Rates of infection with the deadly superbug Clostridium difficile were highest in the Northeast region of the country and in the spring season over the last 10 years, according to a study published in the May issue of the American Journal of Infection Control, the official publication of the Association for Professionals in Infection Control and Epidemiology (APIC).
Researchers from the University of Texas retrospectively analyzed 2.3 million cases of C. difficile infection (CDI) from 2001-2010 and found the highest incidence in the Northeast (8.0 CDI discharges/1000 total discharges), followed by the Midwest (6.4/1000), South (5.0/1000), and the West (4.8/1000).
Seasonally, spring had the most cases (6.2 CDI discharges/1000 total discharges), followed by winter (5.9/1000), summer (5.9/1000) and fall (5.6/1000). Adults and older adults followed overall trends, whereas pediatric CDI was highest in winter.
CDI mortality was highest in the Midwest (7.3 percent) and among older adults (9.0 percent).
"The peak incidence in the spring could be attributed to increased utilization of antibiotics in winter months," the authors state. "Prior studies have found a 1 to 2 month lag time between antibiotic exposure and the development of CDI."

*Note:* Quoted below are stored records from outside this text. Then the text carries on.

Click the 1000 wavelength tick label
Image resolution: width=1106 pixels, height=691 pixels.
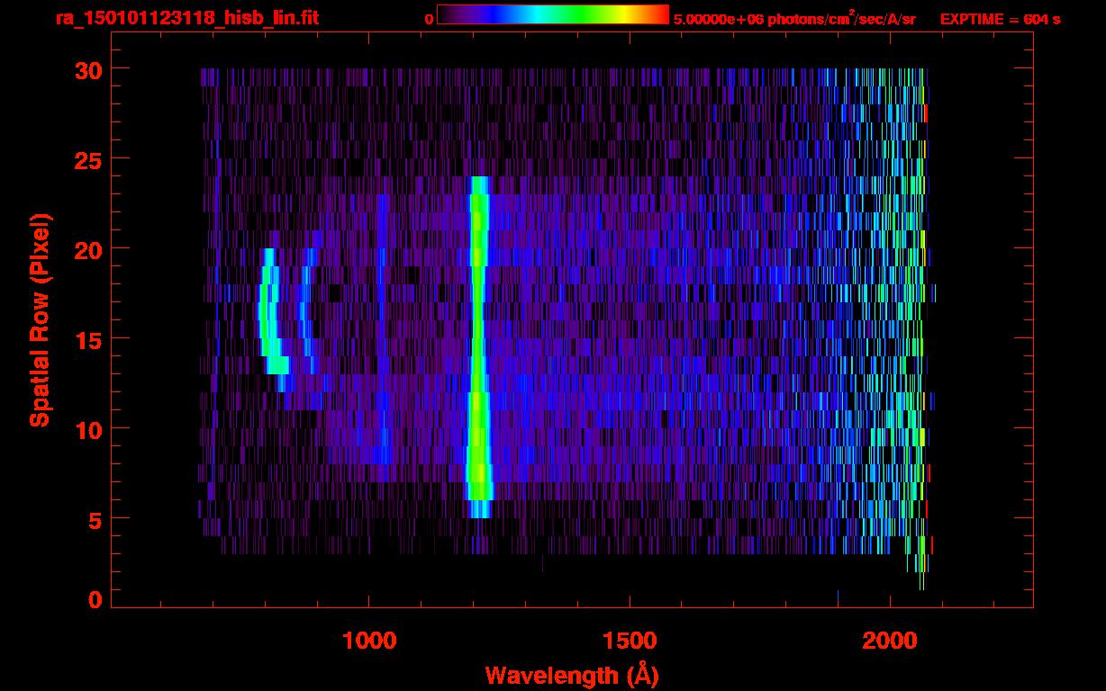(x=369, y=641)
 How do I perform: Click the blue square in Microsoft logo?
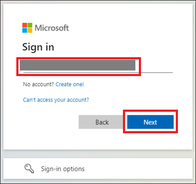click(25, 31)
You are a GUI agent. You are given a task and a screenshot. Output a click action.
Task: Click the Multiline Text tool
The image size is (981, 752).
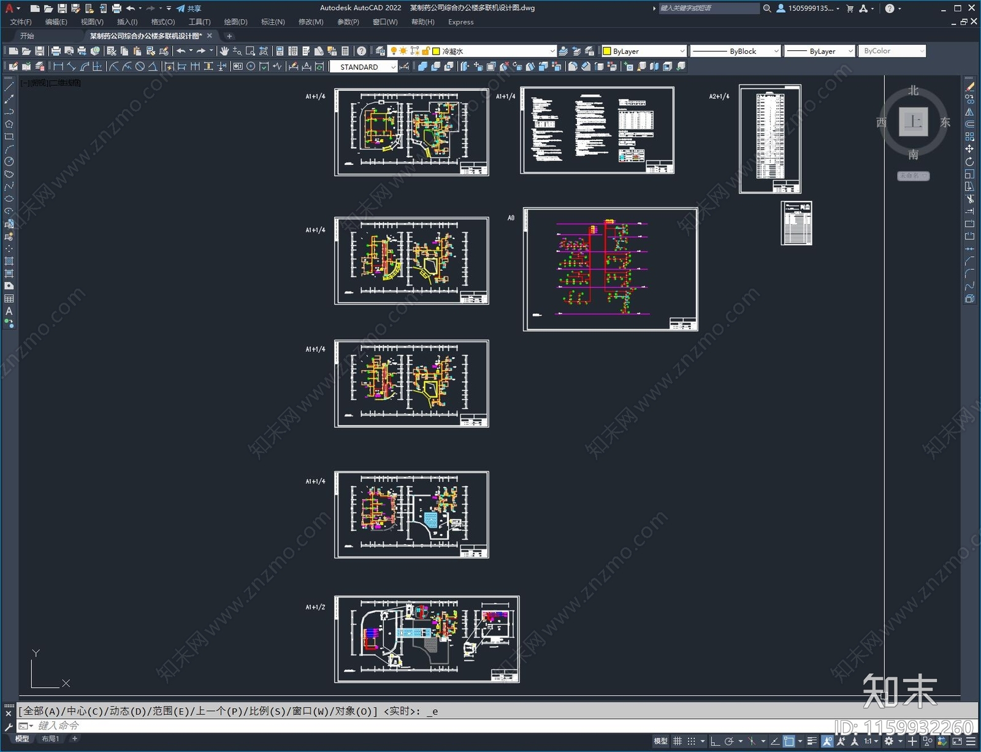9,311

C. difficile causes inflammation of the colon and life-threatening diarrhea. According to the CDC, C. difficile has become the most common microbial cause of healthcare-associated infections in U.S. hospitals and costs up to $4.8 billion each year in excess healthcare costs for acute care facilities alone. The CDC estimates that C. difficile caused almost half a million infections in 2011 and that 29,000 U.S. patients died within 30 days of their initial diagnosis.